For their part, Romney's campaign pushed back hard on the Washington Post article, saying it failed to draw a distinction between "domestic outsourcing" and "offshoring."
Outsourcing, the campaign argued, is a common practice and can occur domestically without sending jobs overseas. Offshoring, on the other hand, involves shifting work out of house and overseas.
The distinction didn't stop Obama's campaign from releasing a series of campaign ads attacking Romney for his role at Bain, using the "outsourcer in chief" line and citing examples of companies acquired by Bain that send jobs overseas.
Those ads were the subject of scrutiny from FactCheck.org, a nonpartisan group affiliated with the Annenberg Public Policy Center. FactCheck said in a 4,000-word report the Obama ads carried some claims that were untrue, and other assertions that only had thin supporting evidence.
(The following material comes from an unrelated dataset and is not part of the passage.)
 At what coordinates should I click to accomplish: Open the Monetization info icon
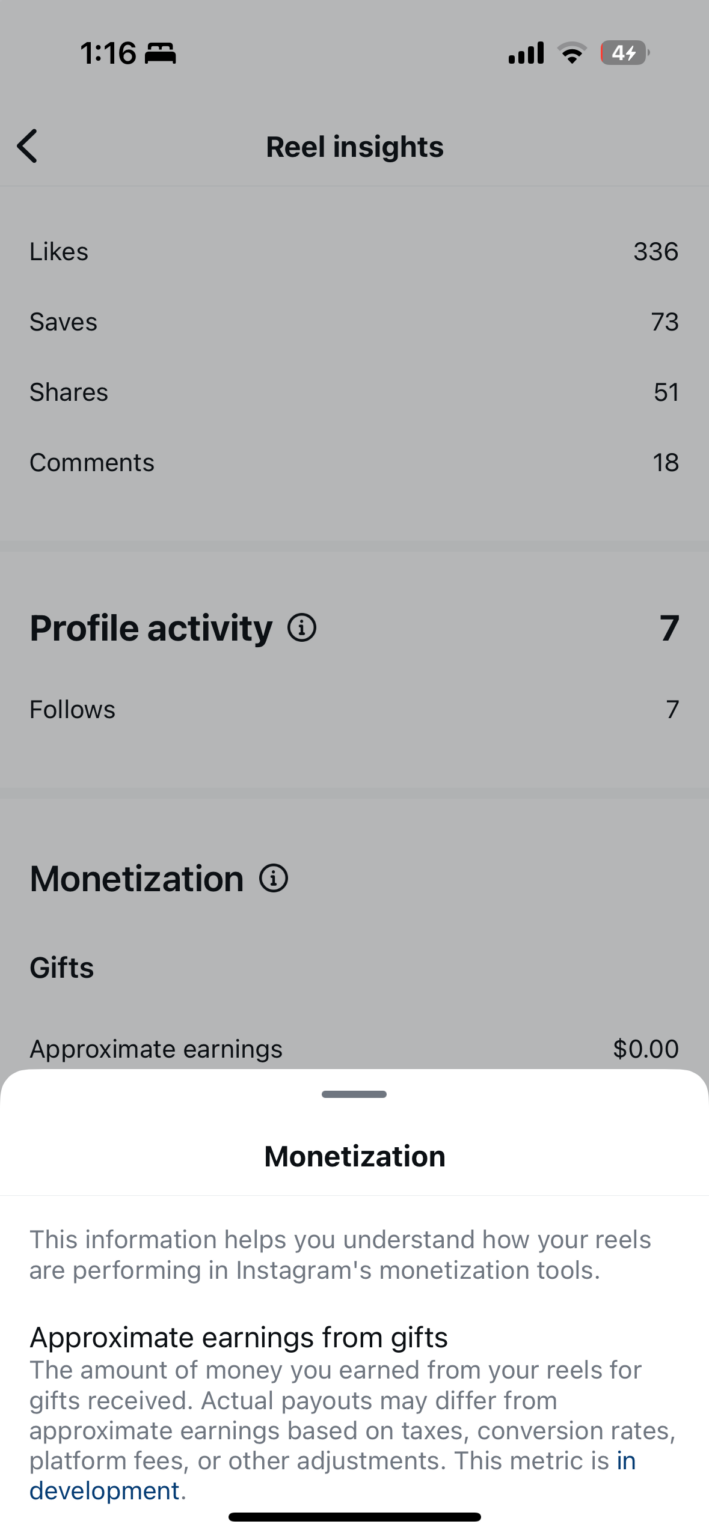pos(273,878)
FactCheck responded to the Obama campaign's argument Monday, saying it was "weak and non-existent."
"The Obama complaint claims we erred in saying Mitt Romney gave up active management of Bain Capital in early 1999 to run the 2002 Winter Olympics, insisting we were then wrong in saying Romney was not responsible for shipping U.S. jobs overseas.
"In fact, if the Obama campaign were correct, Romney would be guilty of a federal felony by certifying on federal financial disclosure forms that he left active management of Bain Capital in February 1999.
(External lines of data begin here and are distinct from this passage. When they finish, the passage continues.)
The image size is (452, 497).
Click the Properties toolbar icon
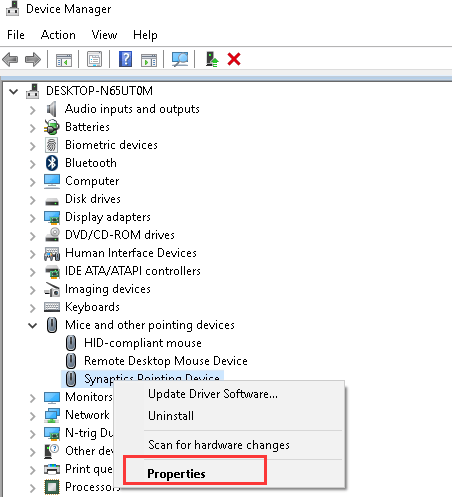(95, 59)
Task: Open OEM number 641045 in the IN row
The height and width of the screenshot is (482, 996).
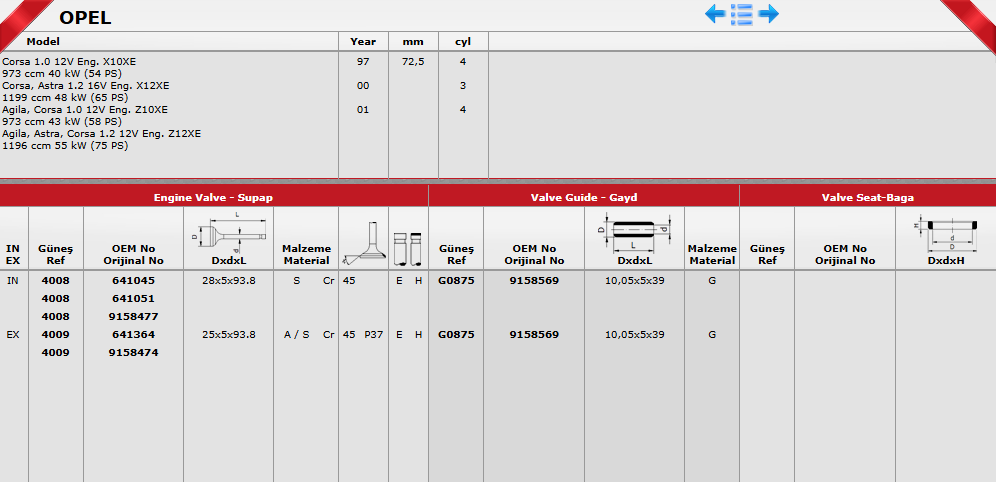Action: coord(132,281)
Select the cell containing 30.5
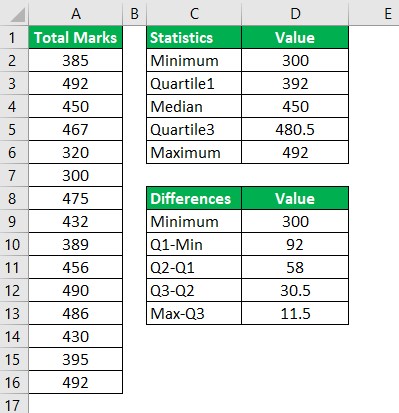The image size is (399, 413). [295, 290]
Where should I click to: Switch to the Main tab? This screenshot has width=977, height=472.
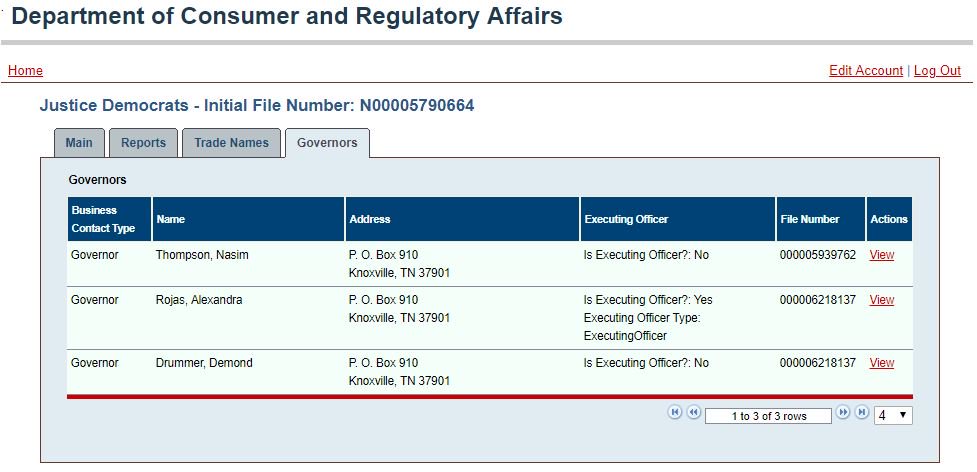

"And after reviewing evidence cited by the Obama campaign, we reaffirm our conclusion that Romney left the helm of Bain Capital when he took leave of absence in 1999 to run the Salt Lake City Organizing Committee for the 2002 Winter Olympics–as he has said repeatedly–and never returned to active management. The Obama campaign's recent ads thus mislead when they point to investments made by Bain, as well as management decisions made by companies in which Bain invested, after that time."
FactCheck's report acknowledged that Bain was involved in "some companies that helped other companies outsource work and that some of that work went overseas," but questioned whether those companies could be linked to Romney.
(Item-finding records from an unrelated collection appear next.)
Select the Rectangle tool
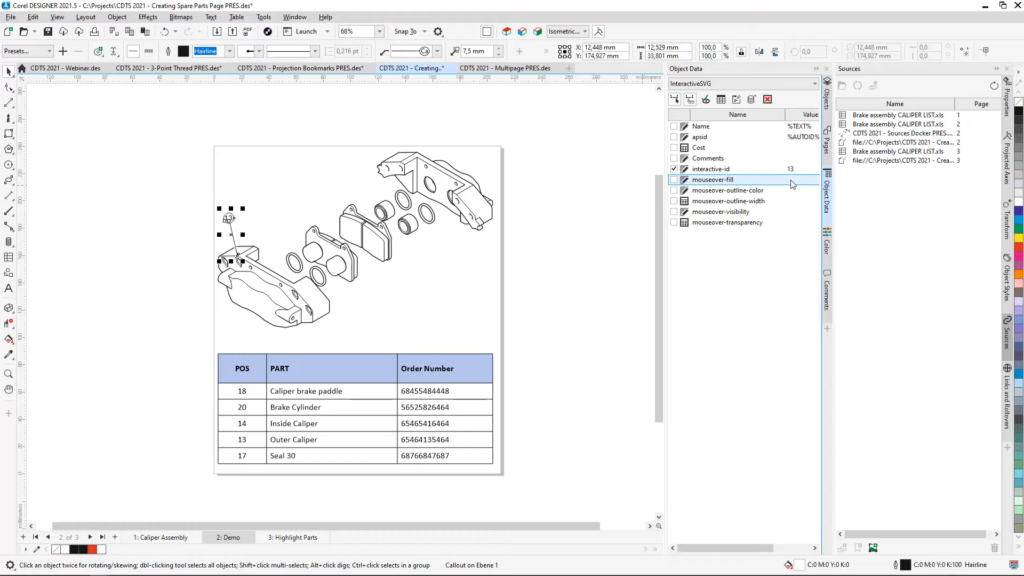tap(7, 133)
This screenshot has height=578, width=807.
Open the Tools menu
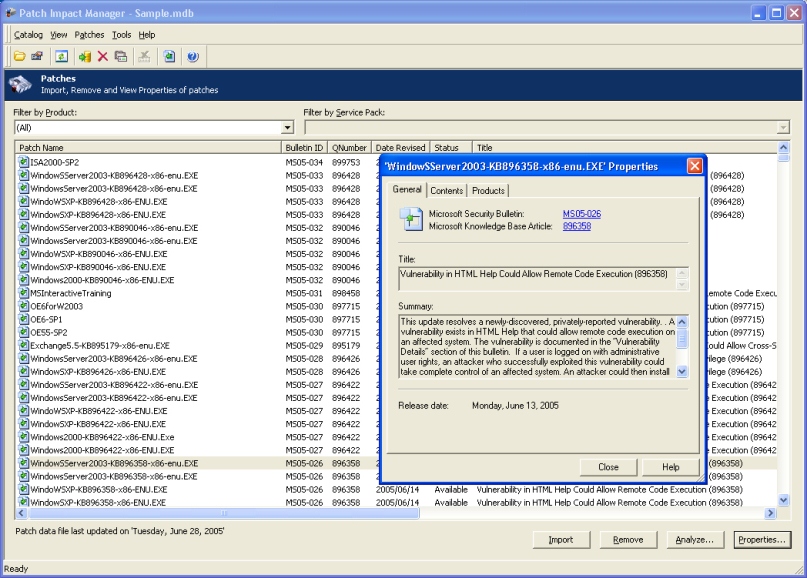click(x=121, y=35)
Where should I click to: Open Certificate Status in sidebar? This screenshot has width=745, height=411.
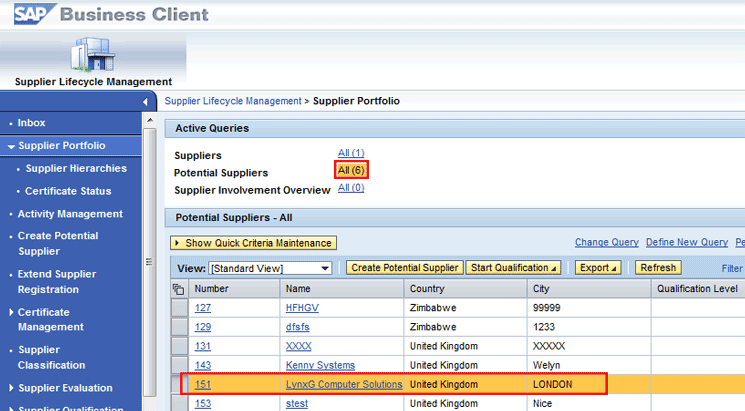tap(68, 191)
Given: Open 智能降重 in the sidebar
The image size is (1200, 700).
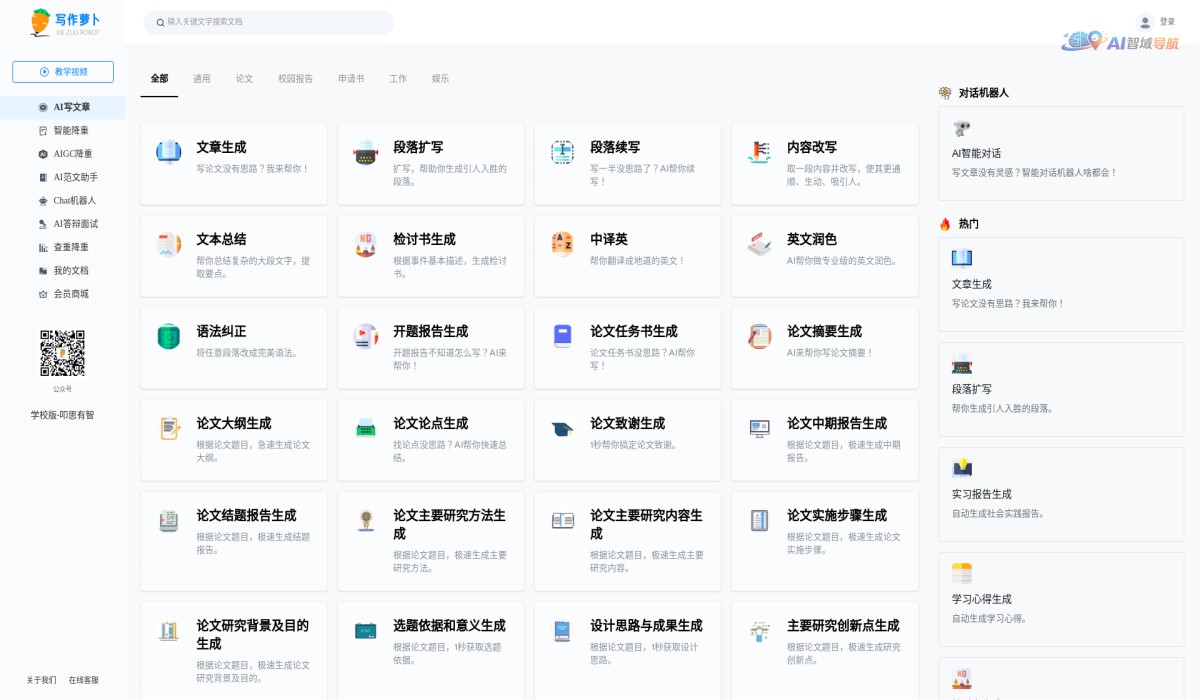Looking at the screenshot, I should click(x=70, y=130).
FactCheck's report concluded: "We found no evidence to support the claim that Romney – while he was still running Bain Capital – shipped American jobs overseas."
They point out "two examples cited by the Obama campaign occurred after Romney left Bain."
That argument – that Romney left Bain before the outsourcing took place – was the subject of a six-page letter Monday, addressed to FactCheck's director and deputy director, from Obama's deputy campaign manager Stephanie Cutter.
Cutter wrote that FactCheck's assessment of the timing "is not a fact at all, not by any fair reading of the record, and yet it appears to be central to your position."
She cited an interview Romney gave in 1999, when he said he would still offer "input on investment and key personnel decisions" at Bain, and similar interviews with his wife and lawyer expressing similar outlooks for his involvement with the company.